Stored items
^^^^

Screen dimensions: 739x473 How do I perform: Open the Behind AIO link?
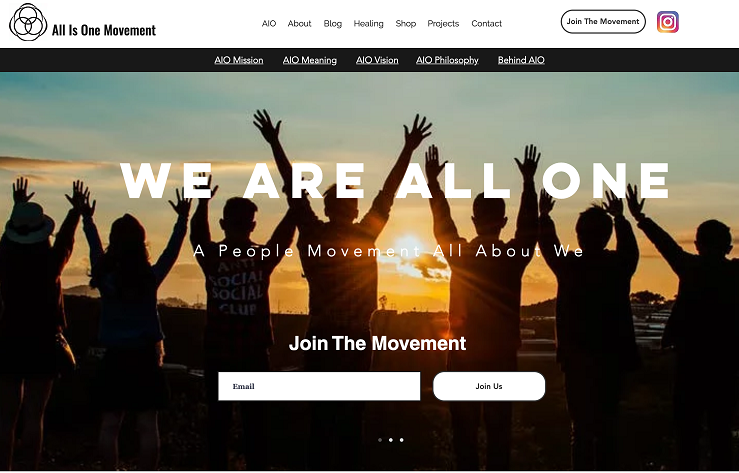tap(521, 60)
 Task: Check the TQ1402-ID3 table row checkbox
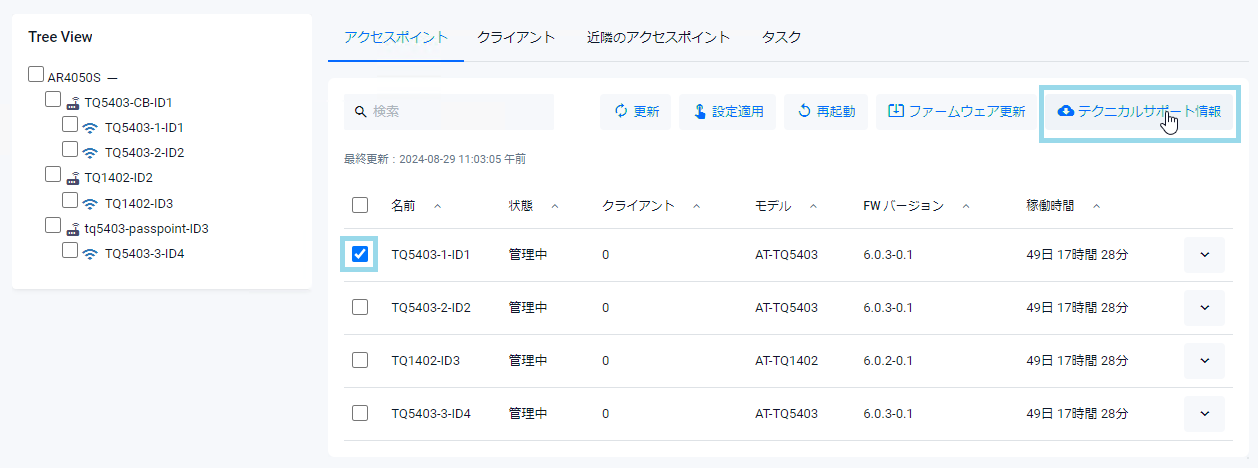[360, 360]
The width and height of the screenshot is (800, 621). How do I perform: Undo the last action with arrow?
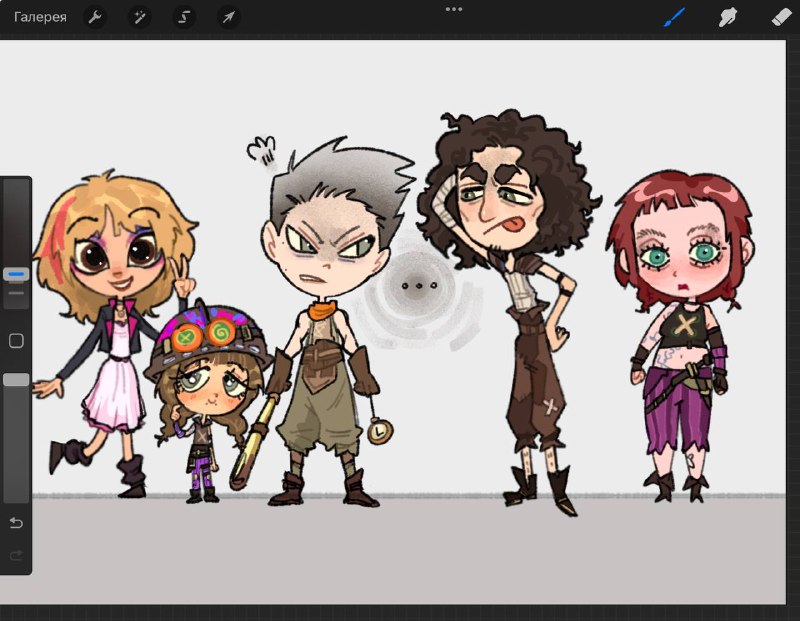16,523
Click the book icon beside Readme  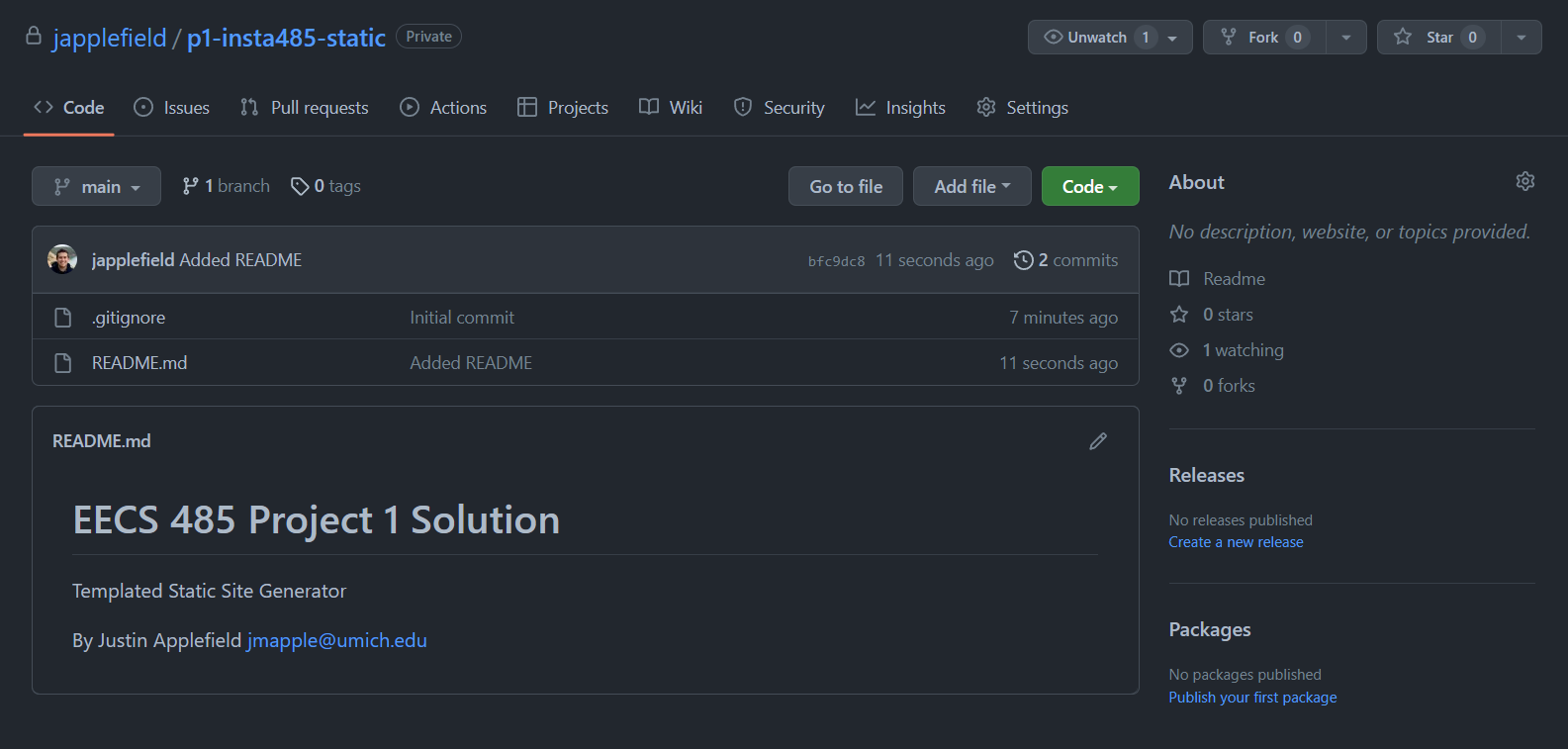1179,279
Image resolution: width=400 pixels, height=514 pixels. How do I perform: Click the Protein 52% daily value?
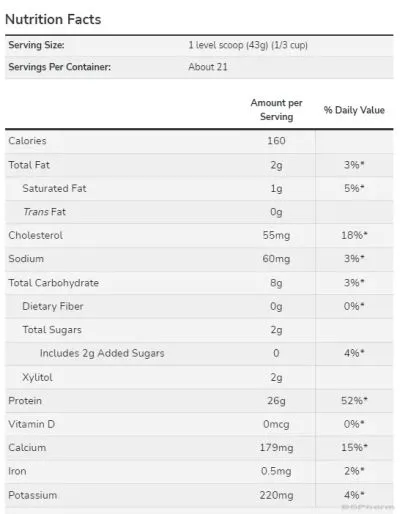pos(354,400)
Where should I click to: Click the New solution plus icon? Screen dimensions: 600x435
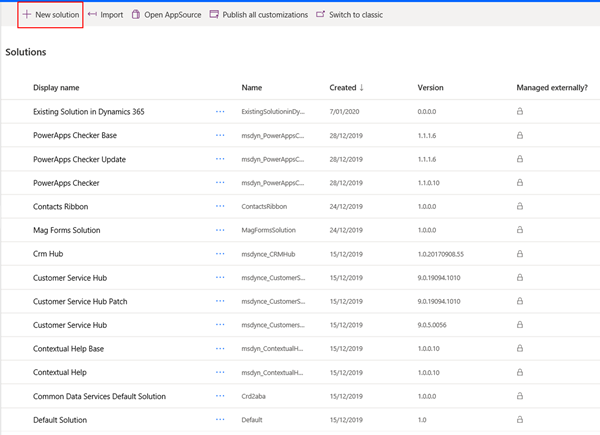coord(27,15)
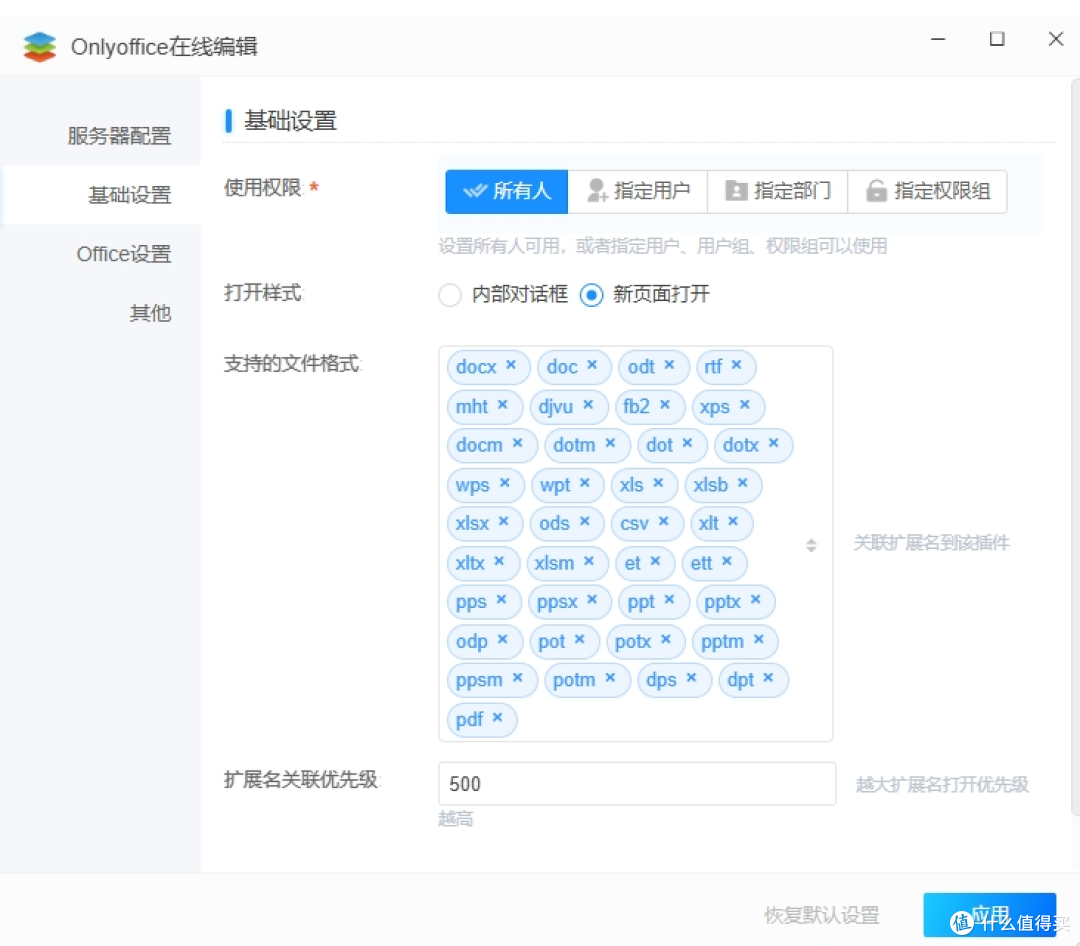1080x946 pixels.
Task: Switch to the 服务器配置 tab
Action: click(123, 135)
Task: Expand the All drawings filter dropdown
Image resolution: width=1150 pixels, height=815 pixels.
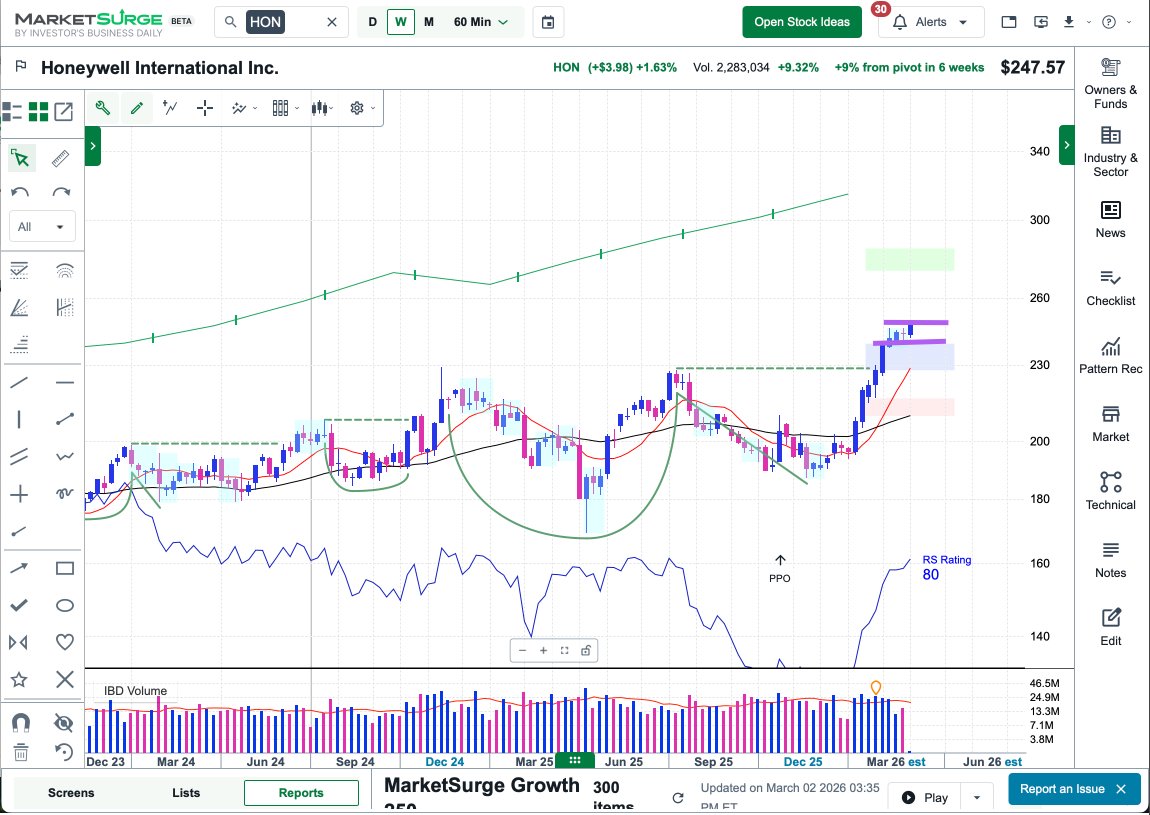Action: click(42, 226)
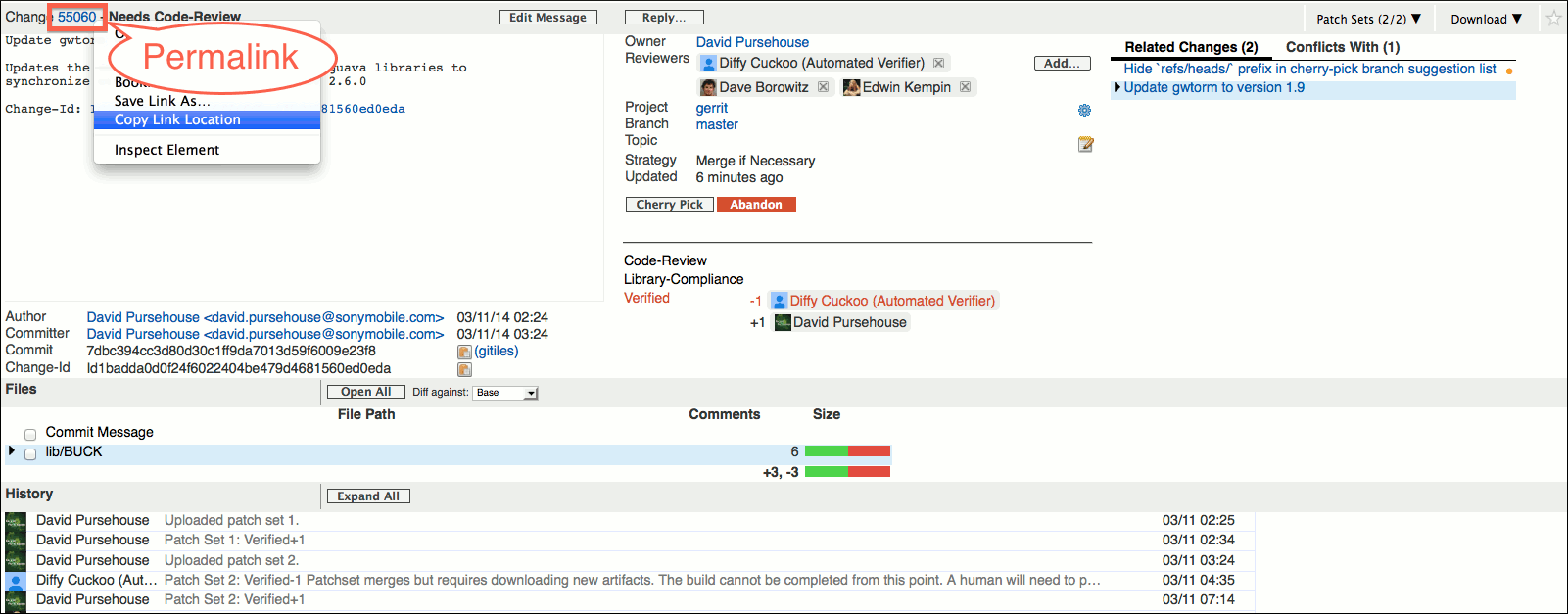Toggle the yellow indicator beside the cherry-pick suggestion
Screen dimensions: 1568x614
click(x=1508, y=69)
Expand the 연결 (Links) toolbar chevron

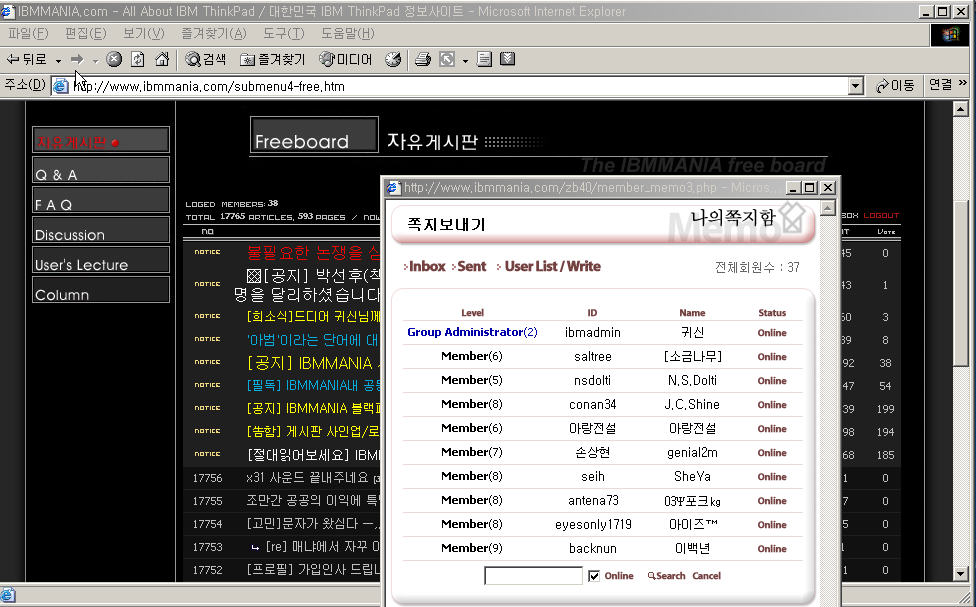pos(963,85)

^^^^

Restate the data exactly, though only from the line that contains "Task: Expand the All drawings filter dropdown" through its last line, both ends included and with the pictures left out.

Answer below
Task: Expand the All drawings filter dropdown
Image resolution: width=1150 pixels, height=815 pixels.
Action: click(42, 226)
Toggle the yellow indicator beside the cherry-pick suggestion
Screen dimensions: 1568x614
click(x=1508, y=69)
Expand the 연결 (Links) toolbar chevron

pos(963,85)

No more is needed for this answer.